Il suffit de lire les descriptions de chaînes pour voir le motif : plusieurs de ces créateurs ne sont pas YouTubeurs à plein temps. Latif dirige un restaurant indien dans le Cheshire et filme dans sa cuisine. Daniel ShenSmith est avocat et conseiller en crédit immobilier. Sir Nick Faldo est commentateur de golf.
Jono Jones court en VTT à titre professionnel. Pour eux, la chaîne est la vitrine d'une activité qui existe déjà.
Cinq des 25 descriptions comportent une adresse de contact professionnel, et plusieurs renvoient vers une seconde chaîne ou un podcast du même créateur. Cela compte en pratique : ce sont des gens qui ont déjà un circuit pour traiter une approche de marque, pas des créateurs qu'il faut atteindre par un commentaire.
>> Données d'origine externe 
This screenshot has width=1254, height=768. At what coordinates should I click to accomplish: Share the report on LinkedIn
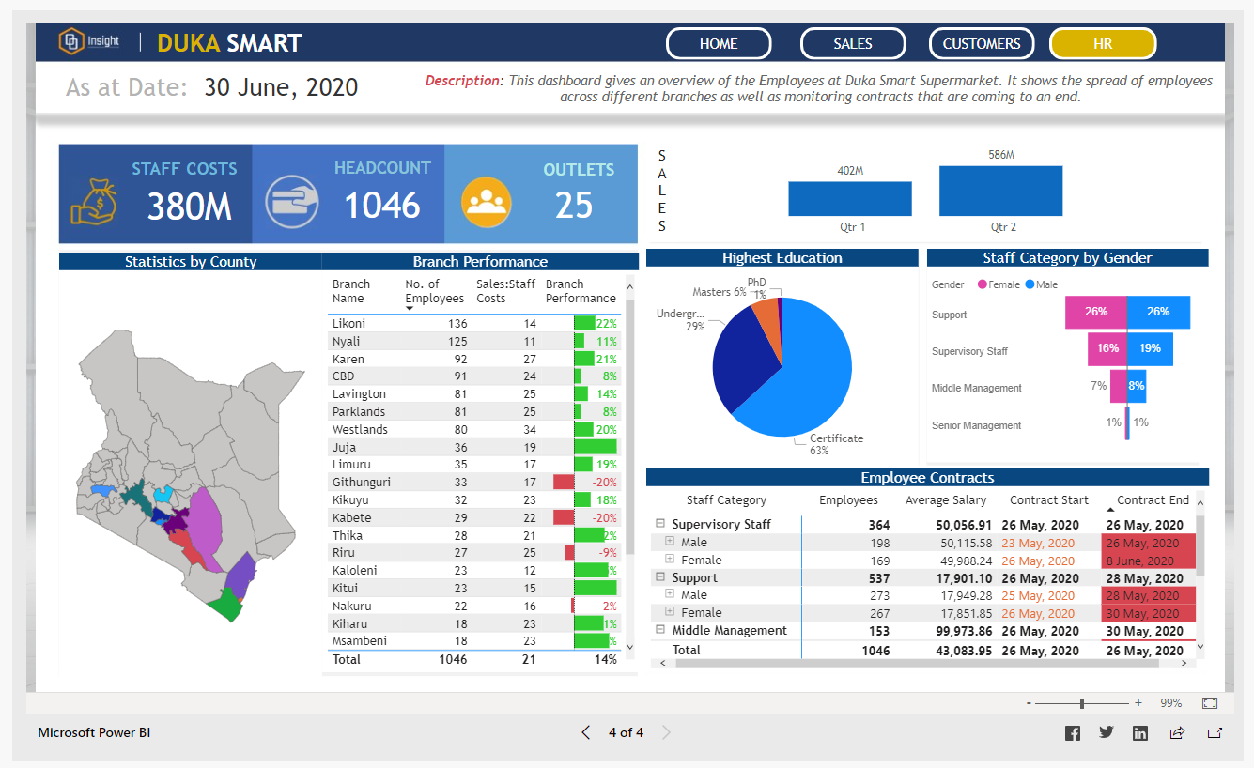pyautogui.click(x=1139, y=732)
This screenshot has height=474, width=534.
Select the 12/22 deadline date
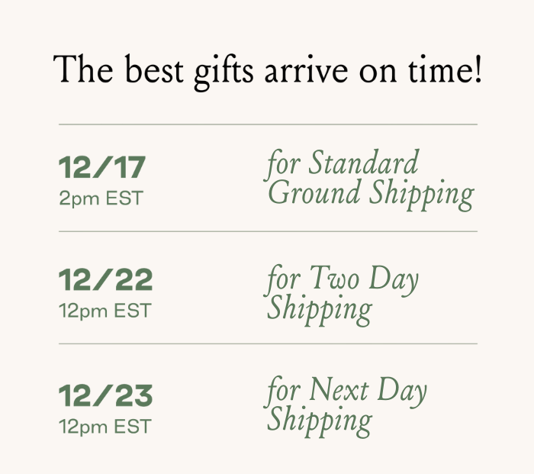[x=106, y=280]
L'autre lecture utile porte sur la répartition de l'engagement. Le taux d'engagement moyen des 25 chaînes affichées est de 3.82% et la médiane de 3.36%, mais les deux taux les plus bas de la liste, 2.04% et 2.16%, se trouvent sur une chaîne de recettes de 166 000 abonnés et sur une chaîne de divertissement de 2.1M. La taille seule n'explique pas l'écart.